[Parallel_libs-commits] [PATCH] D23577: [StreamExecutor] Executor add synchronous methods

Justin Lebar via Parallel_libs-commits parallel_libs-commits at lists.llvm.org
Thu Aug 18 13:44:39 PDT 2016


jlebar added inline comments.

================
Comment at: streamexecutor/include/streamexecutor/DeviceMemory.h:101
@@ +100,3 @@
+/// element count for the size of the slice.
+template <typename ElemT> class DeviceArraySlice {
+public:
----------------
If this must wrap specifically a GlobalDeviceMemory object, we should probably have those words in the name.  Maybe "GlobalDeviceMemorySlice"?  Or is that too long?

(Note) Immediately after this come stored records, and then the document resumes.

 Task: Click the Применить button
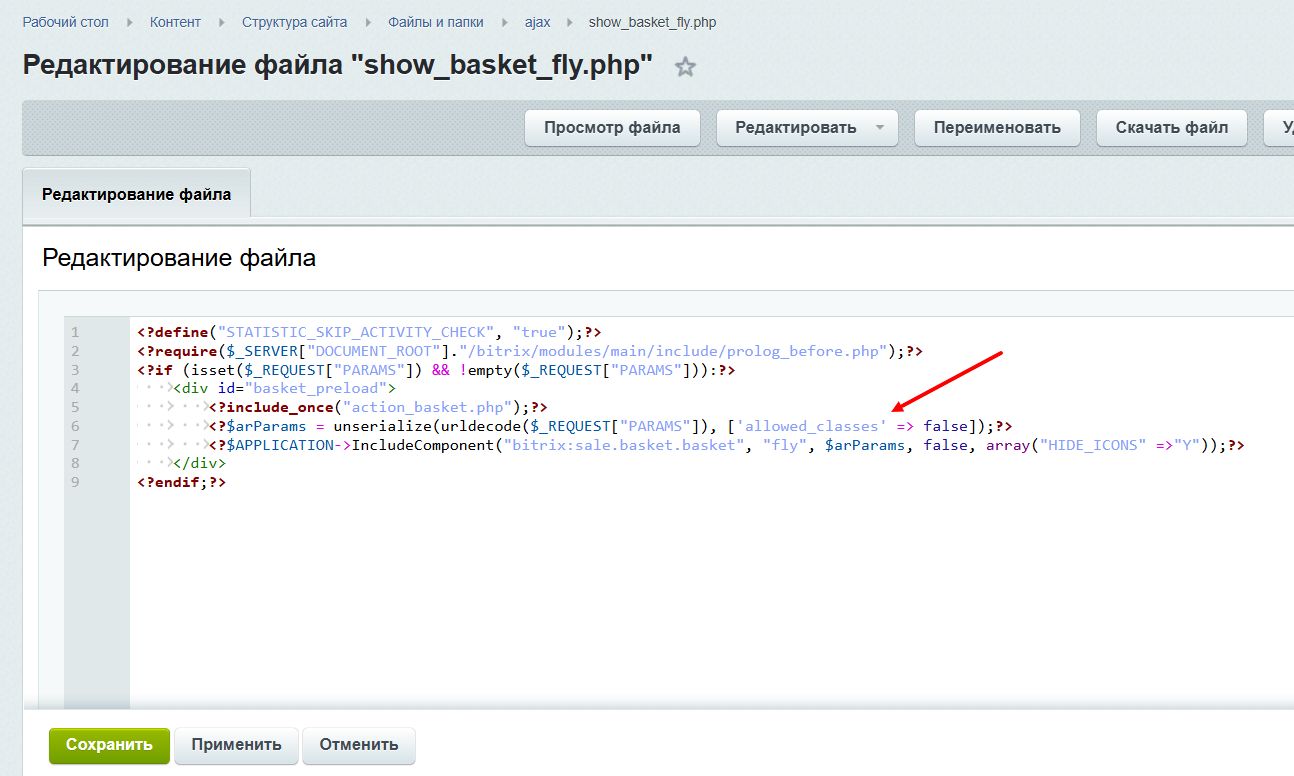click(x=236, y=745)
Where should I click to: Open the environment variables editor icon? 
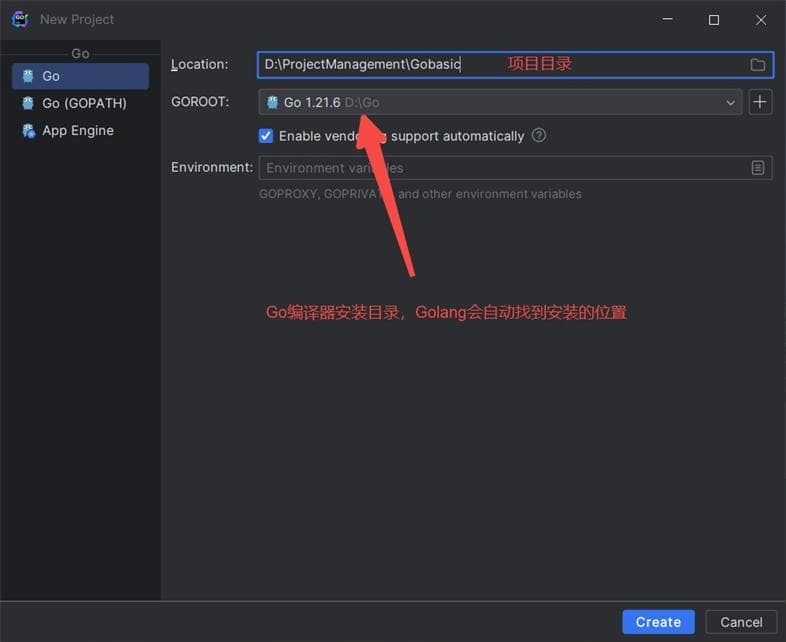point(758,168)
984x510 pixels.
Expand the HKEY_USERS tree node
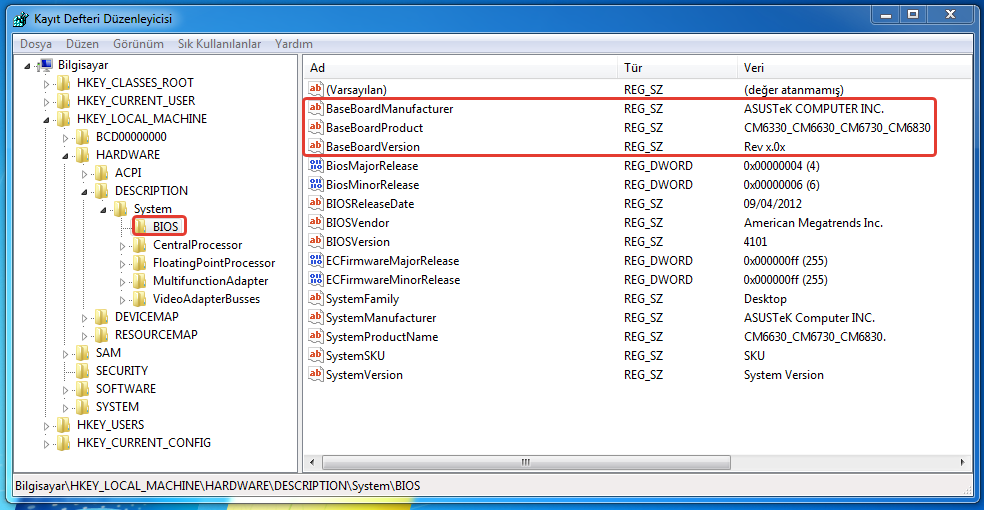coord(46,425)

It also seems kind of weird to me to focus on "arrays" in the name, function names, and comments, since it's no more or less as much of an array as GlobalDeviceMemory, but we don't name/describe it in the same way.

================
Comment at: streamexecutor/include/streamexecutor/DeviceMemory.h:106
@@ +105,3 @@
+      : BaseArray(BaseArray), ElementOffset(ElementOffset),
+        ElementCount(ElementCount) {}
+
----------------
We should assert that these are in range.

================
Comment at: streamexecutor/include/streamexecutor/DeviceMemory.h:110
@@ +109,3 @@
+  size_t getElementOffset() const { return ElementOffset; }
+  size_t getElementCount() const { return ElementCount; }
+
----------------
I think getOffset() and getCount() might be better names, but we should definitely be consistent with the names in GlobalDeviceMemory, as you've done here.

================
Comment at: streamexecutor/include/streamexecutor/DeviceMemory.h:116
@@ +115,3 @@
+        BaseArray, ElementOffset + DropCount,
+        (DropCount > ElementCount) ? 0 : ElementCount - DropCount);
+  }
----------------
We should think about what exactly we want to be an error in these functions.  I'm not sure that silently accepting out-of-range values makes sense.

================
Comment at: streamexecutor/include/streamexecutor/DeviceMemory.h:131
@@ +130,3 @@
+                                   std::min(ElementCount, TakeCount));
+  }
+
----------------
Hm...  Maybe ArrayRef's two-arg slice() function is more useful than take_first().  take_first(n) then just becomes slice(0, n), which is fairly clear I think?  And I think the common operation will likely be "starting at offset k, take n elements", which it's not trivial to do using the functions here.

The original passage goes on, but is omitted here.